YOGYAKARTA, ZonaJogja.Com – Keakraban kaum remaja dengan gadget bisa menjadi boomerang dan sasarn tembak para pelaku perundungan siber (cyberbullying), kata Menurut
Pembulian pada ranah dunia maya sebagai migrasi bentuk dari perundungan dunia nyata, sangat membahayakan remaja.
“Bisa mutasi lagi menjadi konflik dan kekerasan dalam dunia nyata,” kata Dosen Program Studi Administrasi Publik Fakultas Ilmu Sosial dan Politik Universitas Widya Mataram (UWM), Dr Oktiva Anggraini SIP SPPd MSi.
Oktiva lantas mengutip data 2019 yang dirilis Asosiasi Penyelenggara Jasa Internet Indonesia (APJII). Frekuensi tindak perundungan di media sosial masuk kategori masif.
Tercatat sebanyak 49 persen dari 150 juta pengguna siber mengalami perundungan.
Sebanyak 37,5 persen dari 49 persen korban cenderung mencari aman. Memilih diam, dan tidak melaporkan.
Kata Oktiva, remaja yang menjadi korban perundungan di siber tidak membuka kasusnya kepada keluarga maupun publik.
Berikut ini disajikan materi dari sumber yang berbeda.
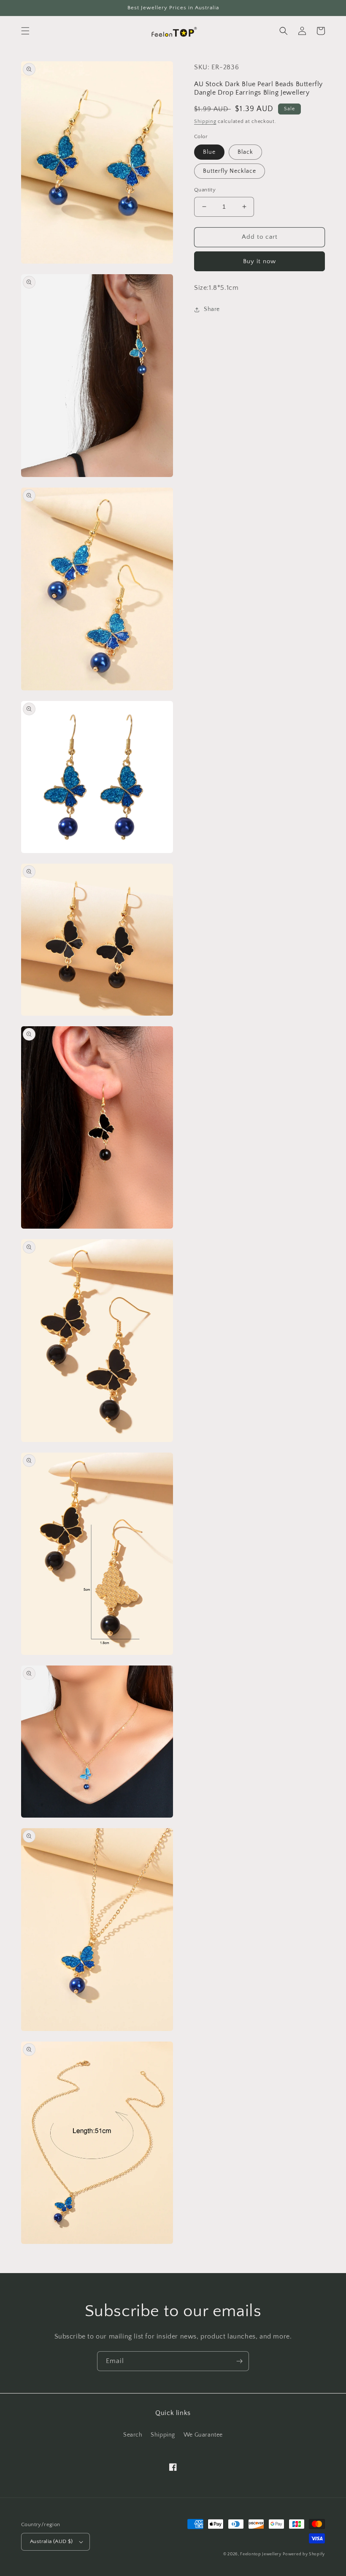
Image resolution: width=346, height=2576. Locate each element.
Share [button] (212, 309)
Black (245, 152)
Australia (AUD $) (51, 2541)
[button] (25, 31)
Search (133, 2435)
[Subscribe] (239, 2361)
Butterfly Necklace (229, 171)
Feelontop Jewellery (260, 2554)
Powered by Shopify (304, 2554)
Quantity (205, 190)
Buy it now (259, 261)
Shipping (205, 121)
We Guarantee (203, 2435)
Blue (209, 152)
Memilih merasakan dampaknya sendiri.
“Efek membiarkan kasus menjadi derita remaja,” ujarnya.
Oktiva menyinggung peran orangtua sangat strategis dan fital untuk mengantisipasi anak-anak yang menjadi sasaran perundungan siber.
“Orangtua harus hadir, cepat, dan sigap membantu mengatasi dan menyelamatkan perundungan di media sosial dan media sejenis lainnya.”
Ada tiga bentuk dampak yang biasanya dirasakan korban. Yakni dampak psikis, fisik dan psikososial. Dampak psikis ringan seperti cemas, takut, dampak berat seperti depresi dan keinginan untuk bunuh diri.
Dampak fisik, sebagai rentetan dari psikis, penderita akan pusing, asam lambung naik, sulit tidur dan gangguan pencernaan. Dampak berikutnya bersifat psikososial, anak malas belajar, prestasi menurun. Bahkan, enggan sekolah karena merasa telah dikucilkan teman-temannya.
Bagaimana Solusinya?
Orangtua harus memberi literasi media sosial dan bentuk siber lainnya. Pilihan ini sangat moderat, jauh lebih bijaksana daripada melarang remaja menggunakan media internet.
Orangtua harus sigap. Misalnya mendokumentasikan bukti perundungan dengan cara screenshoot, menyimpan pembicaraan, dan memblokir akun pelalu pembulian.
Pada proses penyelamatan dan identifikasi kejadian, jangan membalas chat. Sebaiknya menyembunyikan komentar yang tidak pantas.
Orangtua harus membangkitkan kepercayaan diri terhadap korban perundungan siber.
Oktiva mengajak orang tua menyimak UU 19 Tahun 2016 tentang Informasi dan Transaksi Elektronik dan UU 35 Tahun 2014 tentang Perlindungan Anak.